Some longtime miners had to retool their expectations to adapt to a different industry.

"The pay scale isn't an instant gratification like coal mining," said Jeff Wilson, 41, Lightworks' project manager. Wilson worked in the Colorado western coal mines for 16 years, as did his father and grandfather.

"But there's good money in telecom, as well. People have to work from home now with this coronavirus. They need this kind of Internet," Wilson said. "It's a secure career when you get settled in. You have to give [telecom] an honest shot."

900 jobs lost

Some 900 miners lost their jobs in the North Fork Valley after an underground fire in the Elk Creek Mine led to its closure 2013. That was followed by the shuttering of the Bowie Mine three years later.

"It was a mini-earthquake in this area to lose that many jobs when we only have 30,000 people," said Brad Harding, 44, a fifth-generation resident, part-time coal miner and president of a community bank. "It sent shock waves through the community."


Harding and other locals pushed the local rural electric cooperative to invest in the high-speed broadband, hoping that it would attract businesses and people who wanted to live in a picturesque mountain community.

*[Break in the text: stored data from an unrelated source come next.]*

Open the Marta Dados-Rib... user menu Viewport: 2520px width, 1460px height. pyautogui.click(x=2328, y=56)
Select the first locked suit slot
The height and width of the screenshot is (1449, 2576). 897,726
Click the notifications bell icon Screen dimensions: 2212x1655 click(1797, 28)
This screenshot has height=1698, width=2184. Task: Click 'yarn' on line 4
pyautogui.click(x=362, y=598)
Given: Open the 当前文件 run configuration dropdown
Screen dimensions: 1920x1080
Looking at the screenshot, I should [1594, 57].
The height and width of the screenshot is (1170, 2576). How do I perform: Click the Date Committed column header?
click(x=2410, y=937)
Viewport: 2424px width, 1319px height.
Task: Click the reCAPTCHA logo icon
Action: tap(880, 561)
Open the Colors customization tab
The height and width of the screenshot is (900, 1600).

The cost, in the tens of millions of dollars, was reduced somewhat by national and state grants.

"The electrical co-op was nervous to go into that field to get fiber to the home," Harding said. The expense and new business model was considered a risk, he said. "But they've already got 7,200 customers in four years," Harding said.

High-speed Internet has helped put the area on the map, said Elyse Casselberry, director of the Delta County Community and Economic Development Department.

"We're seeing a growth in entrepreneurship and retirees moving in, which is importing wealth. People are moving here who are tired of Denver traffic and can bring their job with them," Casselberry said. "When the coal mines closed, everybody agreed that any job was a benefit. If we grow one job at a time, we grow one job at a time."

Electric co-ops grow

In Appalachia, electric co-ops also are expanding broadband service to rural coal country with the help of grant funding. Last year, seven electric cooperatives in Kentucky, North Carolina, Ohio, Pennsylvania and Tennessee won nearly $10 million in federal grants to build or expand rural fiber-optic networks.


"Broadband is very expensive," said Tracy Warren, communications manager for the National Rural Electric Cooperative Association. "But local businesses can't grow without it."

No single industry can replace coal in a rural area that was formerly centered on extraction, said Ben Alexander, a Montana-based senior program adviser at Resources Legacy Fund, a non-profit policy group that studies community resiliency.

"Energy-producing communities have faced the most difficult economic transitions," he said, adding that some rural communities also resist change.

"Rural communities can have their own notion of success that's place-specific and culturally defined," Alexander said. "Maybe they don't want to do things differently."

Still, having rural Internet access helps build businesses that can help diversify the economy, and that creates jobs, Alexander said.

"It's too simple to say that broadband solves the problem, but it is part of the solution," he said.